15 de Fevereiro
de 2015
Pouco a pouco o Evangelho de Marcos vai mostrando
quem é Jesus. O episódio de hoje é o terceiro milagre recordado em vista desse
objetivo.
Já vimos, na I leitura, a situação de marginalidade em que se
encontrava o leproso. Essa situação era mais grave no tempo de Jesus, pois tudo
girava em torno do puro/impuro. Quem controlava esse rígido código de pureza
eram os sacerdotes. Cabia a eles declarar o que podia ou não podia ter acesso a
Deus. Deus estaria sob o controle dos sacerdotes e do código de pureza.
O leproso certamente sabia disso. Sabia também que sua vida – e sua
libertação da marginalidade – não dependiam do Templo e dos sacerdotes, pois
estes só constatavam a cura ou a permanência da doença em seu corpo. Diante
disso, o leproso toma uma decisão radical: não vai ao sacerdote, e sim a Jesus.
Ajoelha-se diante dele e pede: “Se quiseres, podes curar-me”. Reconhece que o
poder da cura que o tira da marginalidade não vem da religião dos sacerdotes, e
sim de Jesus. Notemos outro aspecto importante: ao invés de ficar à distância e
gritar sua marginalização, aproxima-se e manifesta sua adesão a Jesus enquanto
fonte de libertação e vida: “Se quiseres, podes curar-me”. Viola a lei para ser
curado.
Jesus quer curar o leproso de sua marginalização, devolvendo-lhe a
vida. Para os homens daquele tempo, curar um leproso era sinônimo de
ressuscitar um morto. Mas a ação de Jesus é precedida por uma reação. De acordo
com a maioria das traduções, a reação de Jesus se traduz em compaixão. Algumas
traduções, porém, em vez de ler “compaixão”, lêem “ira”. Jesus teria ficado
furioso. Não certamente contra o leproso, mas contra o código de pureza que, em
nome de Deus, marginaliza as pessoas, considerando-as como mortas. É contra
esse sistema religioso que Jesus se revolta. E o transgride também.

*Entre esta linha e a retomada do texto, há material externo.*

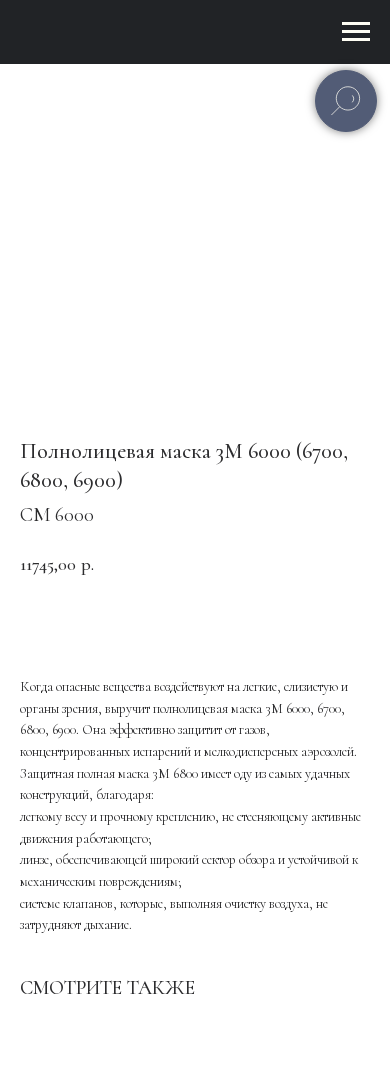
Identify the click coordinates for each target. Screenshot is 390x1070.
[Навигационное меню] (356, 32)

De fato, acreditava-se que a lepra fosse contagiosa. Jesus quebra o
código de pureza, tocando o leproso. Com isso, de acordo com o sistema
religioso vigente, torna-se impuro: torna-se leproso e fonte de contaminação.
Por exemplo no Lv 5,5-6, além de ficar impuro Jesus deveria oferecer um
sacrifício!. Torna-se marginalizado e não poderá mais entrar publicamente numa
cidade: deverá ficar fora, em lugares desertos, como os marginalizados. O Filho
de Deus foi morar com os marginalizados. Aqui o Evangelho de Marcos mostra quem
é Jesus: é aquele que rompe os esquemas fechados de uma religião elitista e
segregadora, indo habitar entre os banidos do convívio social.
Curado o leproso, Jesus o expulsa. É esse o sentido da expressão “o
mandou logo embora”. A expressão é forte e, ao mesmo tempo, estranha. Mas não é
estranha se a lermos na ótica da ira de Jesus contra o código de pureza que
marginaliza as pessoas: ele não quer que elas continuem vítimas de um sistema
social e religioso que rouba a vida.
Jesus dá uma ordem ao curado: “Não conte isso a ninguém! Vá,
mostre-se ao sacerdote e ofereça o sacrifício que Moisés mandou, como prova
para eles!” Tudo leva a crer que a tarefa da pessoa curada consiste não em
divulgar o milagre, mas em colaborar para que o código de pureza seja abolido.
De fato, ele deverá se mostrar ao sacerdote para que este constate sua cura.
Sinal de que a cura não depende do código de pureza, nem da religião do Templo.
A expressão “como prova para eles” tem este sentido: o sacrifício serve como
testemunho contra o sistema que o declarava um punido por Deus e banido do
convívio social. O sacrifício tem, pois, caráter de denúncia e de abolição do
código de pureza.
Não sabemos se a pessoa curada teve a coragem de testemunhar contra
o sistema religioso que o mantinha na marginalidade. Marcos diz que o curado
“foi e começou a contar e a divulgar muito o fato” (v. 45a). A reação a esse
anúncio é evidente: Jesus não pode mais entrar numa cidade, pois, segundo o
código de pureza, está contaminado e é fonte de contaminação. Todavia, de toda
parte o povo vai procurá-lo, sinal de que está aberto um novo acesso a Deus.
Deus, em seu Filho, pode ser encontrado fora, na clandestinidade, entre os que
o sistema religioso e social discriminou.